Evening Foley Roundup

EVENING FOLEY ROUNDUP….Dennis Hastert is under intensifying scrutiny over his handling of the Foley scandal. He and John Shimkus made a statement Monday defending themselves, but the LA Times reports that they “refused to take questions from reporters, who wanted to know when they learned about Foley’s messages to the teenage page.”

Not quite, it turns out. The New York Times says that reporters did ask some questions and here’s what the speaker had to say:

?Would have, could have, should have,? Mr. Hastert said, responding to questions about whether Republicans should have done more.

That’s personal responsibility for you! But we should cut Hastert a break, I suppose.
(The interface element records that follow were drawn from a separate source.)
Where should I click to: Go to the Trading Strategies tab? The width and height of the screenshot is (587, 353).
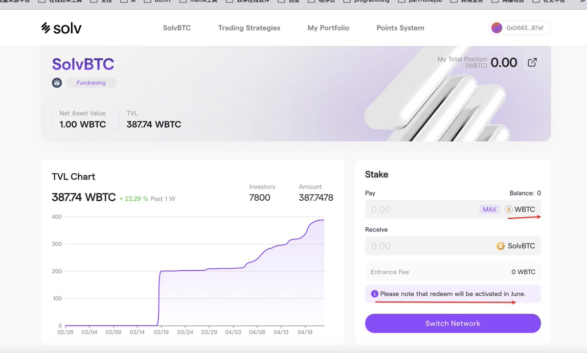[249, 28]
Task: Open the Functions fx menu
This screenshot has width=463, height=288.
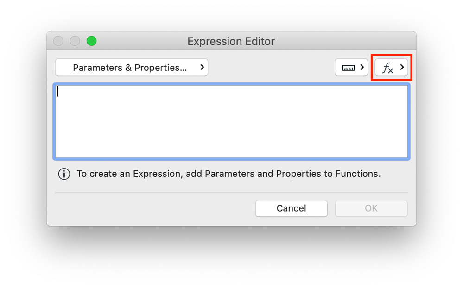Action: [x=388, y=68]
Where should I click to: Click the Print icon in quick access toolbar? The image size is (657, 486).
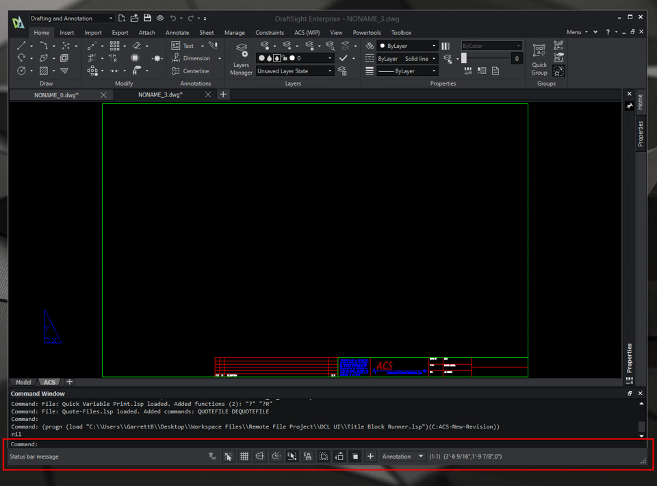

He was probably too busy overseeing those secret investments that he made in land that skyrocketed in value after he personally earmarked money to build a highway nearby.

Sadly for Hastert, not everyone is so understanding:

Republican operatives closely following the battle for the House and Senate said that they are virtually ready to concede nearly a third of the 15 seats the Democrats need to recapture control of the House, and that they will spend the next five weeks trying to shelter other vulnerable incumbents from the fallout of the Foley scandal in hopes of salvaging a slender majority.

….Tony Perkins, president of the Family Research Council and an important social conservative leader, said “there’s a real chance” that the episode could dethrone the Republican majority. “I think the next 48 hours are critical in how this is handled,” he said, adding that “when a party holds itself out as the guardian of values, this is not helpful.”

….Joe Gaylord, who was the top adviser to Newt Gingrich (Ga.) when Republicans seized control of the House in 1994, was pessimistic about the party’s midterm prospects. He said the fallout from Foley’s resignation comes “very close” to ensuring a Democratic victory in November.

….Leaders from about six dozen socially conservative groups held a conference call late yesterday afternoon, and participants were described as livid with House GOP leaders.

“They are outraged by how Hastert handled this,” said Paul M. Weyrich, a conservative activist who participated in the call. “They feel let down, left aside. How can they allow a guy like [Foley] to remain chairman of the committee on missing and exploited children when there is any question about e-mails?”

….”From what I hear, it is resonating badly and our candidates are on the defensive about this,” Weber said. “The maddening thing about this is if they had done the right thing” by informing Democrats early on and investigating it fully, “there would be no political fallout,” he said.

That’s true. If Hastert had done the right thing, he would have been fine. But that’s the whole problem, isn’t it?